(Esercizi da svolgere):
• a. Secondo il brano, in quale città e in quale anno scolastico si svolge la vicenda del libro?
• b. Stabilisci se ciascuna affermazione concorda con il brano e rispondi sì o no citando le parole decisive: (i) Marco Vasta insegna materie letterarie; (ii) il libro supera le trecento pagine; (iii) Agosto è uno degli insegnanti della scuola.
• c. Trascrivi il testo del brano compreso tra "Agosto non è" e "deciso di leggere.", estremi inclusi.
---------- Brano del documento ----------
Agosto non è l'omonimo mese, e mi verrebbe da aggiungere: purtroppo. Agosto è (solo?) un cognome, per quanto insolito. State probabilmente immaginando che questa non diventerà una recensione entusiastica dell'ennesimo libro che ho deciso di leggere.

Dunque, vediamo: si parla di scuola, nell'estremo Nord-Est. Siamo a Gorizia, anno scolastico 2010-2011. Marco Vasta insegna materie letterarie in un Istituto Superiore un po' problematico. Anche lui, il prof. Vasta, è abbastanza problematico. Lo sono tutti, in effetti. Nello spazio di un centinaio di pagine che scorrono velocissime (nonostante una geometria di stampa a righe troppo lunghe), vediamo scorrere un anno di scuola, da settembre a giugno. Agosto, invece, siede tra i banchi.
---------- Dati forniti ----------
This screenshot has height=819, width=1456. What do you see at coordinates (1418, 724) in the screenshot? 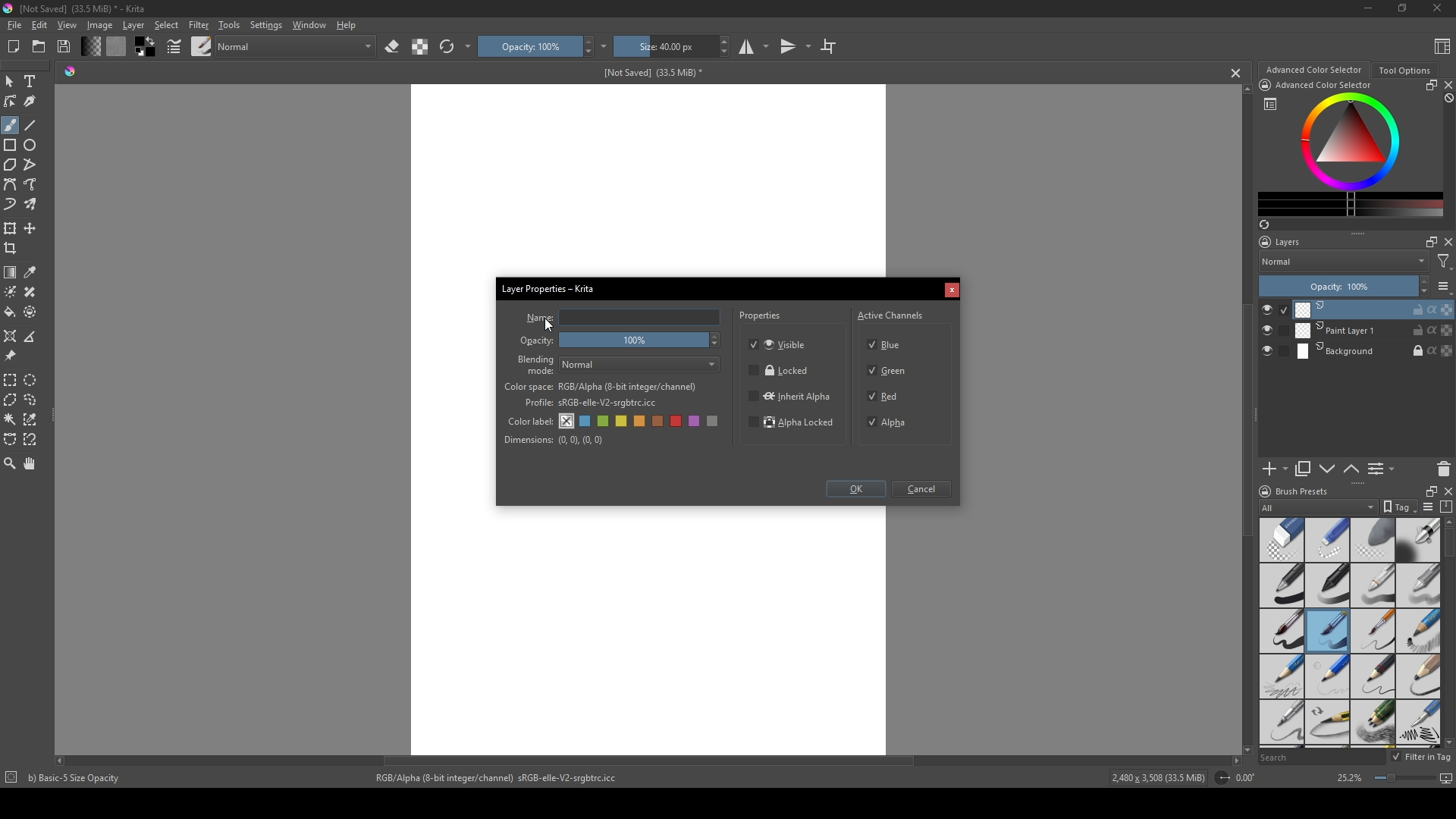
I see `calligraphy pen` at bounding box center [1418, 724].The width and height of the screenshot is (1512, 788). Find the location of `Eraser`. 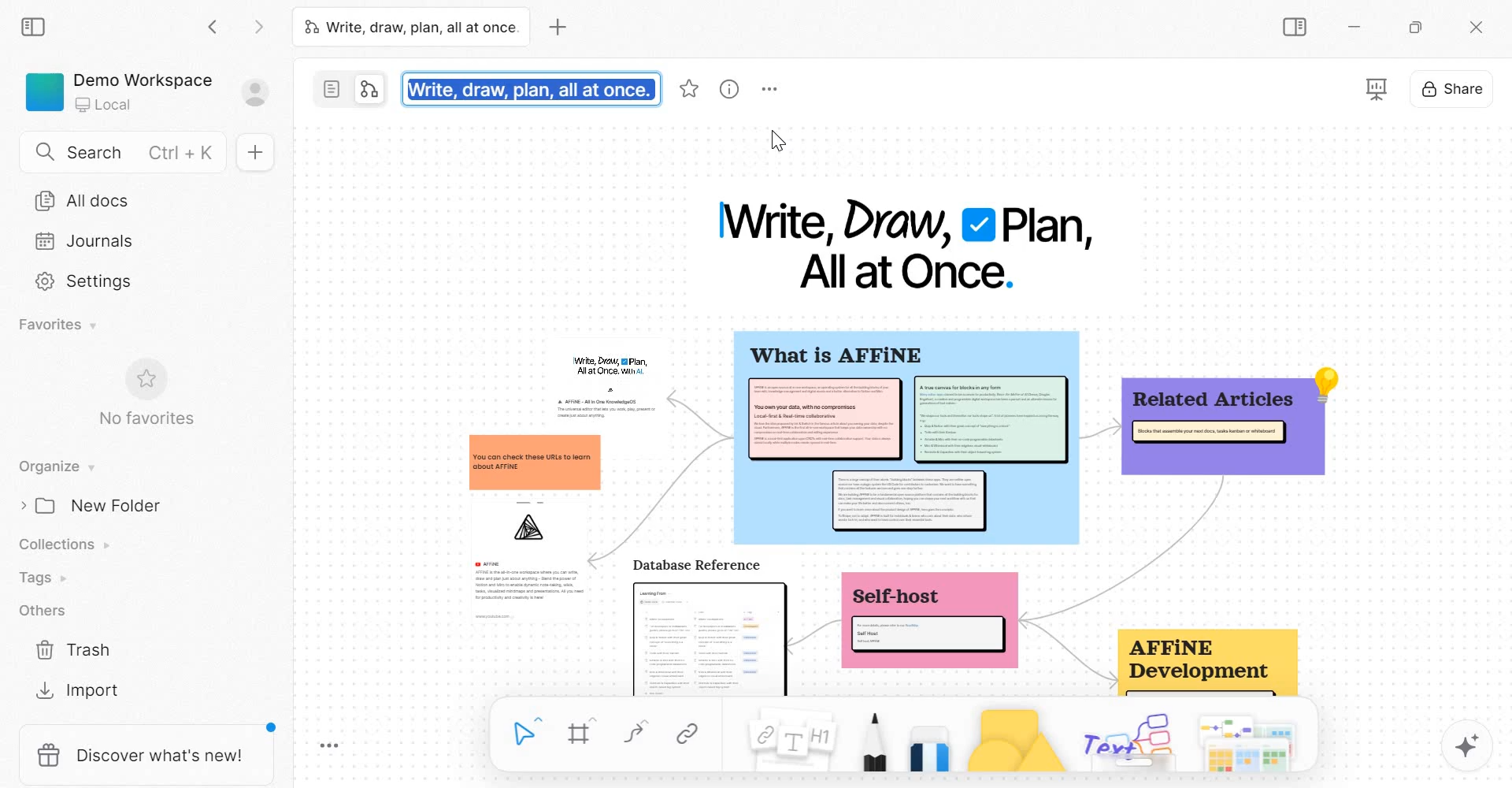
----------
(Soluzioni degli esercizi):
• a. A Gorizia, nell'anno scolastico 2010-2011.

• b.
(i) Sì: "Marco Vasta insegna materie letterarie in un Istituto Superiore un po' problematico."
(ii) No: "Nello spazio di un centinaio di pagine che scorrono velocissime"
(iii) No: "Agosto, invece, siede tra i banchi."

• c.
Agosto non è l'omonimo mese, e mi verrebbe da aggiungere: purtroppo. Agosto è (solo?) un cognome, per quanto insolito. State probabilmente immaginando che questa non diventerà una recensione entusiastica dell'ennesimo libro che ho deciso di leggere.